As stated by the EPA, exposure to wood smoke can irritate lungs, cause inflammation, affect the immune system and make us more prone to lung infections as a result of the Particulate Matter they emit. 

Bonfire Night in the UK has been found to contaminate the air with 100 times more soot than usual.

I have also personally studied the pollution impact of the annual Israeli nationwide wood-burning festive event called Lag b’omer - in this research, we found high concentrations of PAHs (toxic components that form during the burning of organic matter) that lingered for many hours - supporting again, the public health reality posed by these events. 

Changes During the Pandemic

  • Coronavirus may accelerate efforts to phase open fires out. For example, the CDC believes people who have or are currently recovering from COVID-19 may be at increased risk from wood smoke exposure due to compromised heart and/or lung function. 

  • Following the bold announcement last year by popular Alpine ski resort, Chamonix  that they would be banning open fireplaces, the UK government has informed residents they'll no longer be able to buy house coal or wet wood for wood burners or open fires from 2021.

3) Cooking Our Thanksgiving, Hanukkah & Christmas Dinners

Surely we’ll be safe enough this year by staying indoors, following social distancing rules and avoiding the usual big gatherings?




Well, actually - in a homechem study, conducted in 2019,  scientists set out to study the effects of simply preparing and cooking a normal Thanksgiving dinner on indoor air quality. 

By 11AM, having simply completed a number of menial basic tasks in the kitchen - activities like using the toaster, heating oil in a frying pan, and using the coffee machine, the concentration of fine-particulate matter indoors had risen to levels that would be deemed unhealthy by the EPA (!)

Changes During the Pandemic

  • With social distancing rules in place, colder weather and enforced lockdowns, many of us will be indoors more over the coming weeks and months.  

We'll likely see increased emphasis on keeping our indoor spaces safe now we’ve discovered Coronavirus can be spread via airborne particles indoors:

    • The World Health Organization has underlined the importance of indoor ventilation and fresh air in preventing virus transmission.

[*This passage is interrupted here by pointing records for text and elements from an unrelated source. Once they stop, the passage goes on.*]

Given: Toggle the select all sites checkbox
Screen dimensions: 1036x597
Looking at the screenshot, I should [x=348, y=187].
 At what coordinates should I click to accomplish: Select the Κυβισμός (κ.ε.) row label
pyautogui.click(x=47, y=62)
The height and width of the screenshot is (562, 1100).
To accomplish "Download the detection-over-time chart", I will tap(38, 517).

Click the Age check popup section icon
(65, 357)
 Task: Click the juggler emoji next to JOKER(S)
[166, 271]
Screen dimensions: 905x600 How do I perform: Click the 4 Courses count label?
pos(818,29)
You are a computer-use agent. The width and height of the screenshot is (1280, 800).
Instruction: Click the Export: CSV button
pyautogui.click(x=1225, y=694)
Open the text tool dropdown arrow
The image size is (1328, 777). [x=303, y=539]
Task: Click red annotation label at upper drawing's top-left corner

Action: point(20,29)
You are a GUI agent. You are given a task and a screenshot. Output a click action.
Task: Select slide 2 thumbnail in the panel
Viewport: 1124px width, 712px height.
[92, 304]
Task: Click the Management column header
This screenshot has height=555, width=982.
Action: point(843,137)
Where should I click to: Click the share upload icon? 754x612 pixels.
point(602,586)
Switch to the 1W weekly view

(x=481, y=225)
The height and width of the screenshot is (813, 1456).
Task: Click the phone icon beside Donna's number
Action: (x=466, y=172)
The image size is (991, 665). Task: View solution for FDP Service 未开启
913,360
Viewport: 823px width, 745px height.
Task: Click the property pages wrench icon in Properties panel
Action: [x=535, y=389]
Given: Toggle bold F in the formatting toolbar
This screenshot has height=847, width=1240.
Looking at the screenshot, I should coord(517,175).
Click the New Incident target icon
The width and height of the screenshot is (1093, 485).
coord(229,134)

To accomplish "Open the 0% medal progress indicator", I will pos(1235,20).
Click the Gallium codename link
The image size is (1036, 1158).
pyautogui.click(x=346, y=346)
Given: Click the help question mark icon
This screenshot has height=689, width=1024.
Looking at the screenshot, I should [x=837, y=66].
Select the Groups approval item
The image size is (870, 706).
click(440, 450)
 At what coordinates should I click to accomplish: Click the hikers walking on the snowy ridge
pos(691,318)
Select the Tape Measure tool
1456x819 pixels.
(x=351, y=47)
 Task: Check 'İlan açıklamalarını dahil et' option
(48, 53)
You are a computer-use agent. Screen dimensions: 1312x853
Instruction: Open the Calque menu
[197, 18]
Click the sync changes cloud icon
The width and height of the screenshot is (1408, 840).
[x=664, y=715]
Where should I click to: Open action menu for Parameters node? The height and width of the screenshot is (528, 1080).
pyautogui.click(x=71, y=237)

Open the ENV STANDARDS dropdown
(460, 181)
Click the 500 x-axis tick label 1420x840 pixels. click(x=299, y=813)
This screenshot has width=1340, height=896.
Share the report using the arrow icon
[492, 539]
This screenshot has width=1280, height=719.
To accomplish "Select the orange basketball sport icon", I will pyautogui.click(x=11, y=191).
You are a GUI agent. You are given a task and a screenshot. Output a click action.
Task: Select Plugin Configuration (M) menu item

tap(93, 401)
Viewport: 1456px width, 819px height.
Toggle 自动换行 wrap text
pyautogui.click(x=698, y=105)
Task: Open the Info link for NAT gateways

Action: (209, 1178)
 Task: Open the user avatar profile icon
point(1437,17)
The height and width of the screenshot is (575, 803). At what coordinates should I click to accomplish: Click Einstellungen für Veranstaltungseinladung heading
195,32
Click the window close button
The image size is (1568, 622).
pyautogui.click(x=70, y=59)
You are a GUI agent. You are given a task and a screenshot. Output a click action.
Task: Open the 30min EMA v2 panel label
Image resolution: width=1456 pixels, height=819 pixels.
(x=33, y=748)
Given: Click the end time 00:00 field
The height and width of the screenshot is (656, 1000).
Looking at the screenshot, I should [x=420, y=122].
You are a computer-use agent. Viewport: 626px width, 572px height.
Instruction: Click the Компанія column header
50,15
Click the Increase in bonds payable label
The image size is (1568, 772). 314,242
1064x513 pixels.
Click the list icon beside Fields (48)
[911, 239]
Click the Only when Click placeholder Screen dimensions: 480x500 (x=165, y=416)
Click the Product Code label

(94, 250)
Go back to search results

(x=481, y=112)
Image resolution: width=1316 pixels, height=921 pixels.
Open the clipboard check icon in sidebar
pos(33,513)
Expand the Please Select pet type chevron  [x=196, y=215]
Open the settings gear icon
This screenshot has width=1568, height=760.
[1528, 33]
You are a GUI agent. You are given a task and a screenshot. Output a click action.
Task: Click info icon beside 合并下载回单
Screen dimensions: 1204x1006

    • The German government has announced a €500m investment towards improving ventilation systems in public buildings to help stop COVID-19 spread.

Watch the Webinar: Indoor Living in the Time of COVID-19


Safe Indoor & Outdoor Spaces Should Be on Everybody’s New Year’s Resolution List

In the coming year, expect to see a drive towards integrated indoor air management systems and ventilation technologies that focus on preventing the spread of COVID-19 indoors and indoor air contamination.